◆ Exercise brief ◆
State how many lines in the records hold the word "agent", giving the number and no other text.

++++++++++++++++++++

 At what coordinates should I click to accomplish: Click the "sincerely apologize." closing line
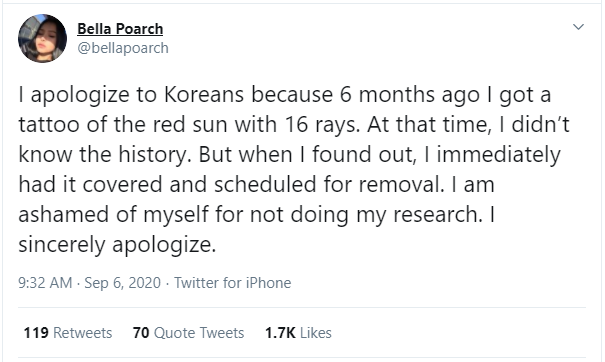[x=117, y=244]
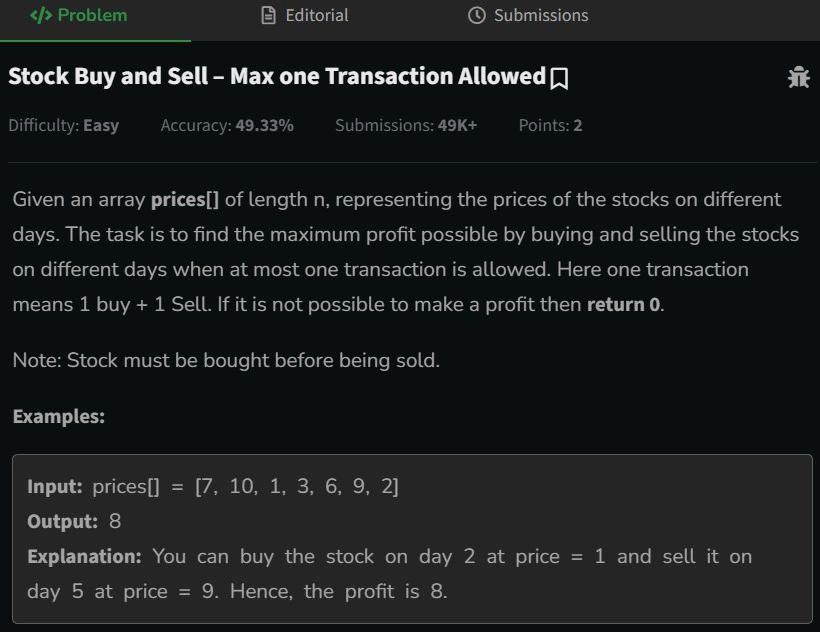The height and width of the screenshot is (632, 820).
Task: Click the clock icon beside Submissions
Action: pos(476,15)
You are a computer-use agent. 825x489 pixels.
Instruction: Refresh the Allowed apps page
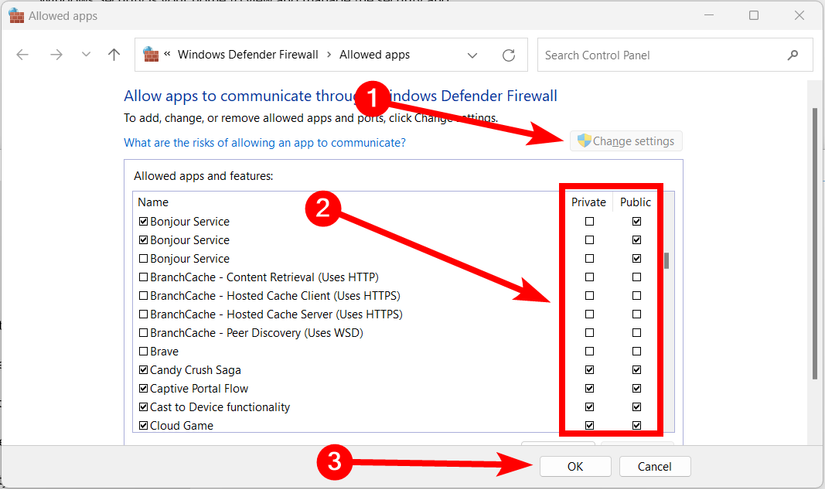(509, 55)
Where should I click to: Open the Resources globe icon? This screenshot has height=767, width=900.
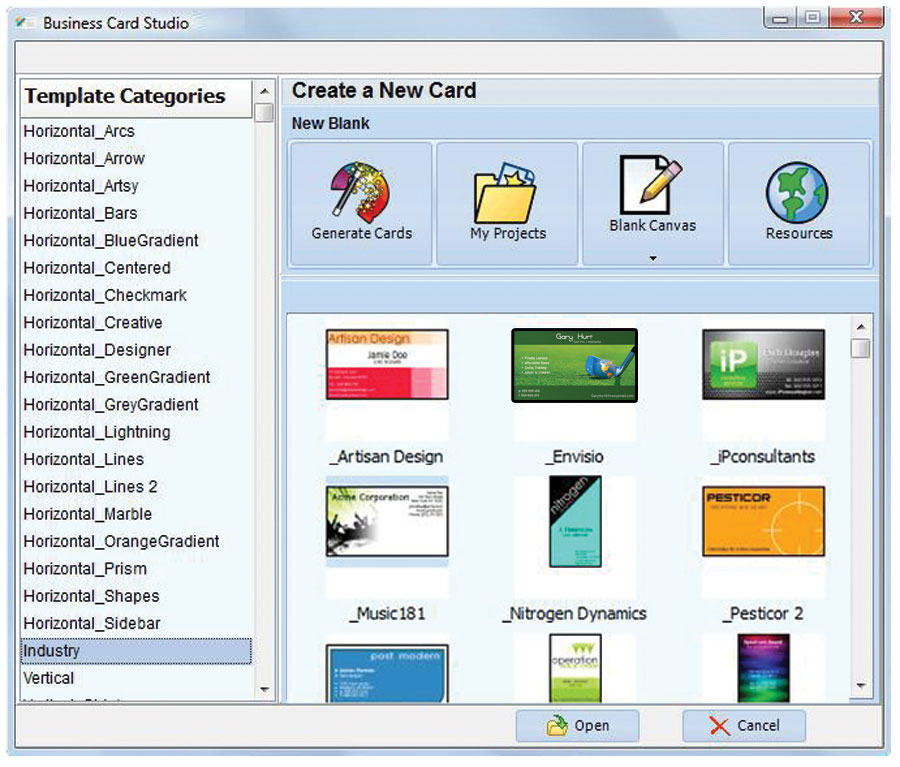click(x=798, y=193)
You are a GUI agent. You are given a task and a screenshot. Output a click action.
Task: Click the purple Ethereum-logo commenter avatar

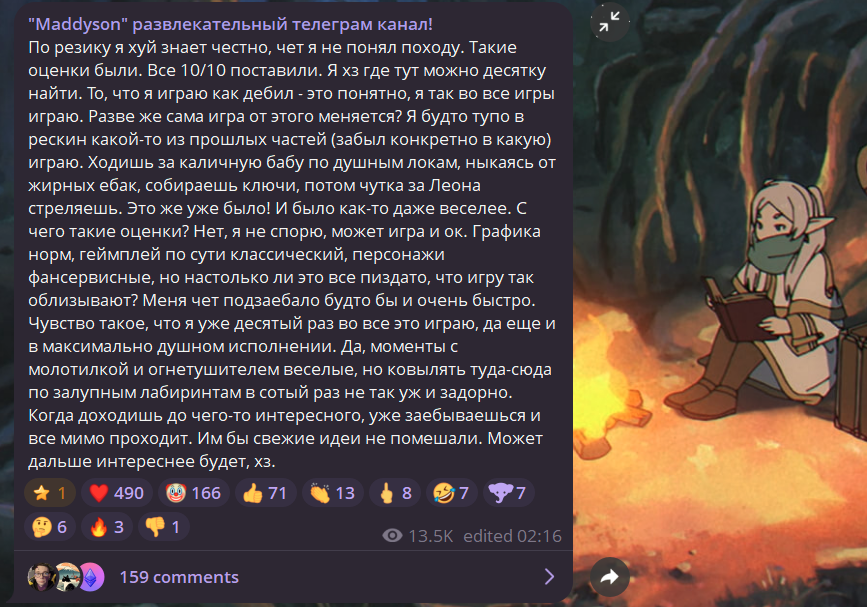click(x=91, y=577)
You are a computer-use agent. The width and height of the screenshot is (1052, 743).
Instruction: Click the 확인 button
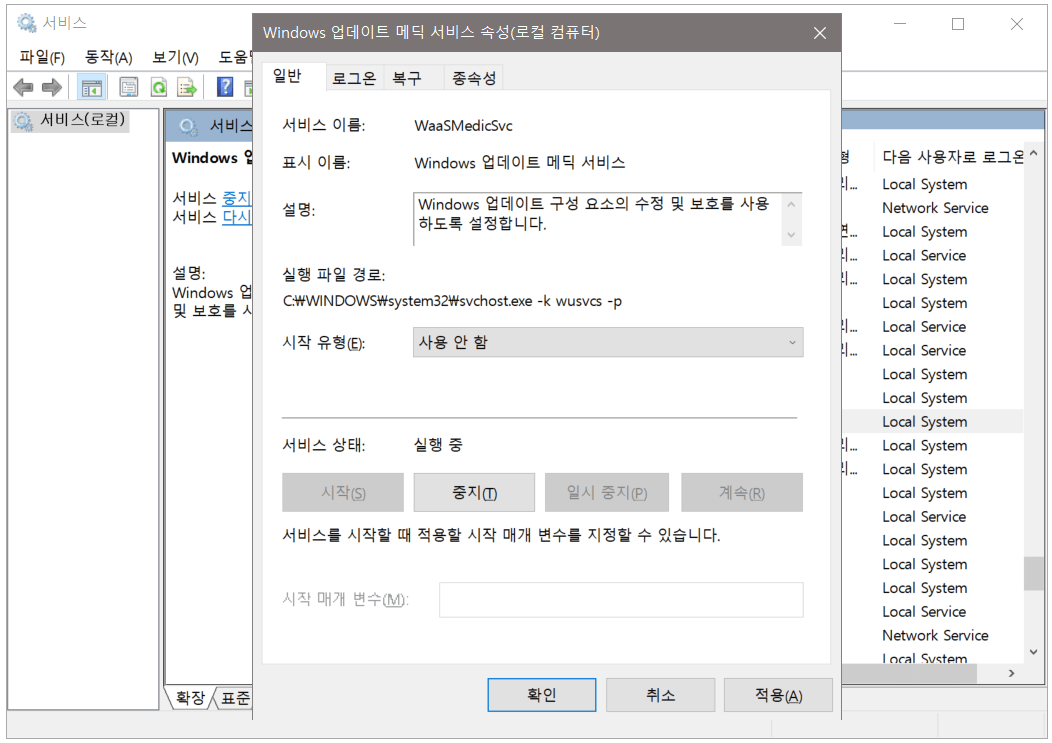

++++++++++++++++++++

◆ Answer to the problem ◆
3